§ **YOUR TASK**
Pictures are to be left out; every line from the one that holds "The width and" to the end of the data is to be retyped exactly.

§ **STORED DATA**
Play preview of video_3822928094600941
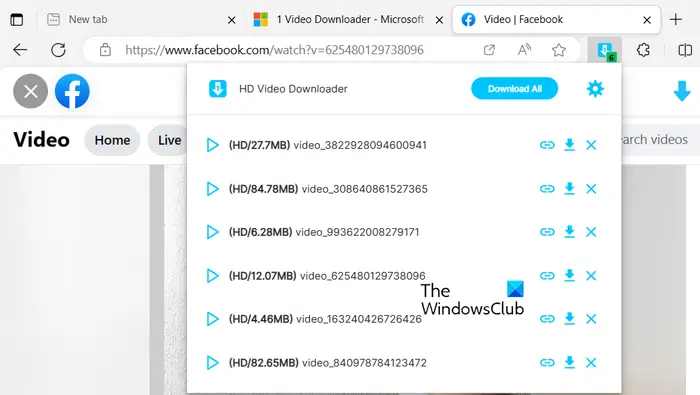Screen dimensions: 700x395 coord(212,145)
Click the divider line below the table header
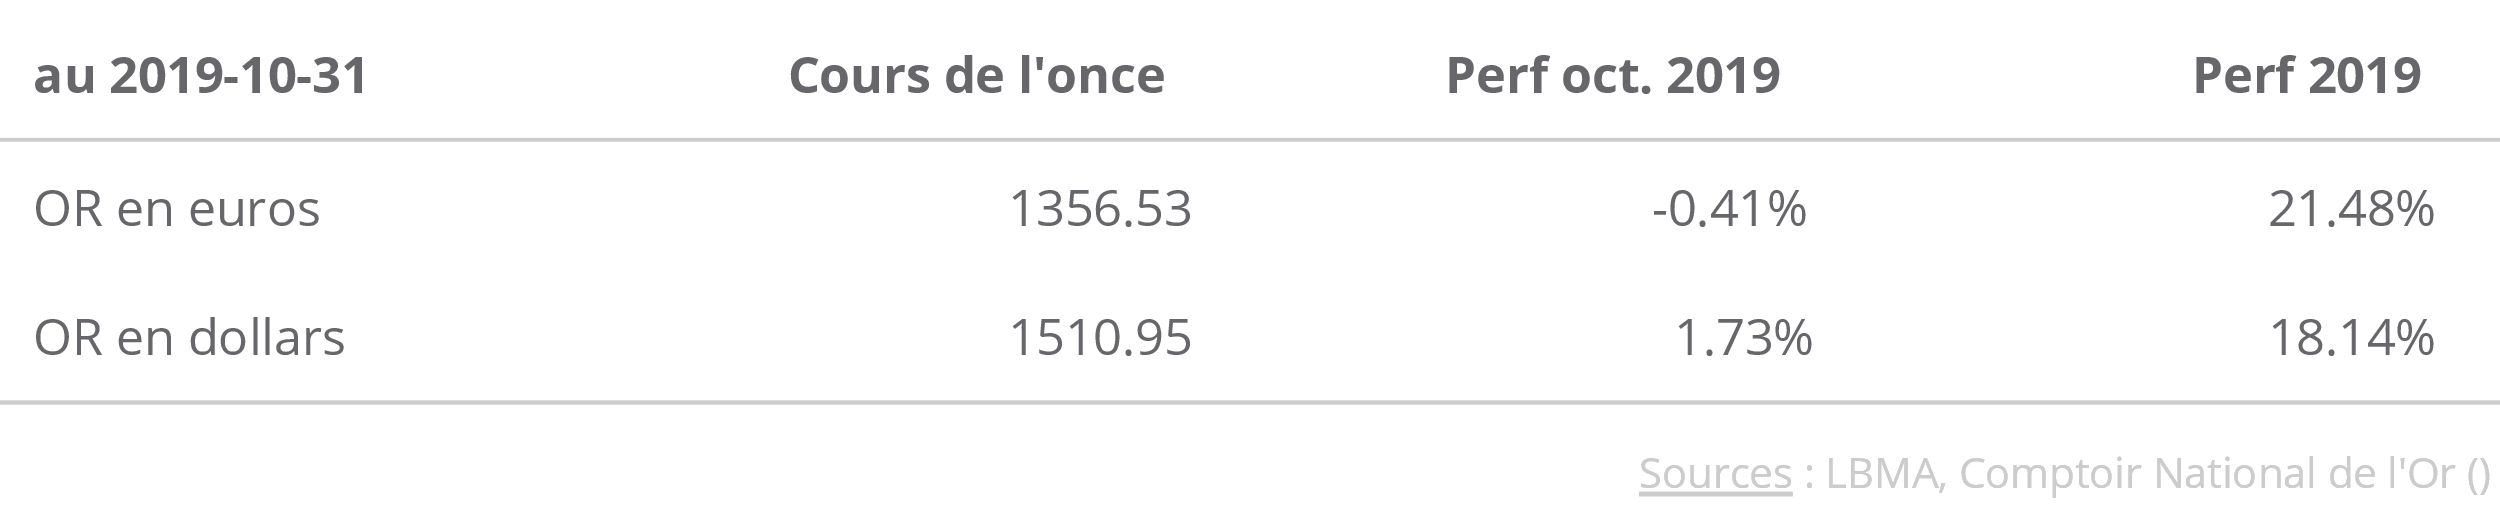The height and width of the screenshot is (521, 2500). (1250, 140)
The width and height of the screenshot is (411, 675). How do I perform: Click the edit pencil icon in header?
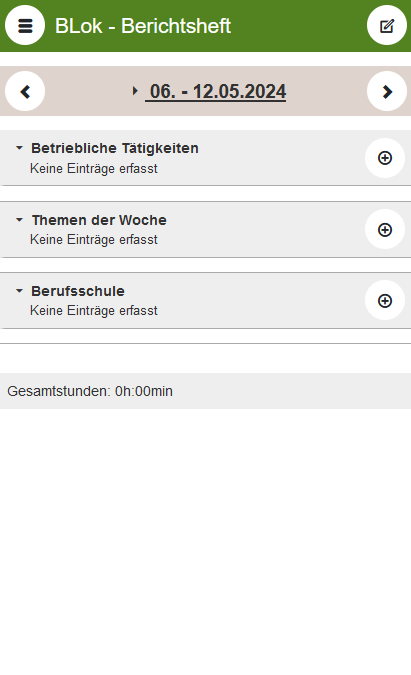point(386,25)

§ **REPLY TO THE TASK**
The width and height of the screenshot is (411, 675). How do I perform: Click the edit pencil icon in header?
point(386,25)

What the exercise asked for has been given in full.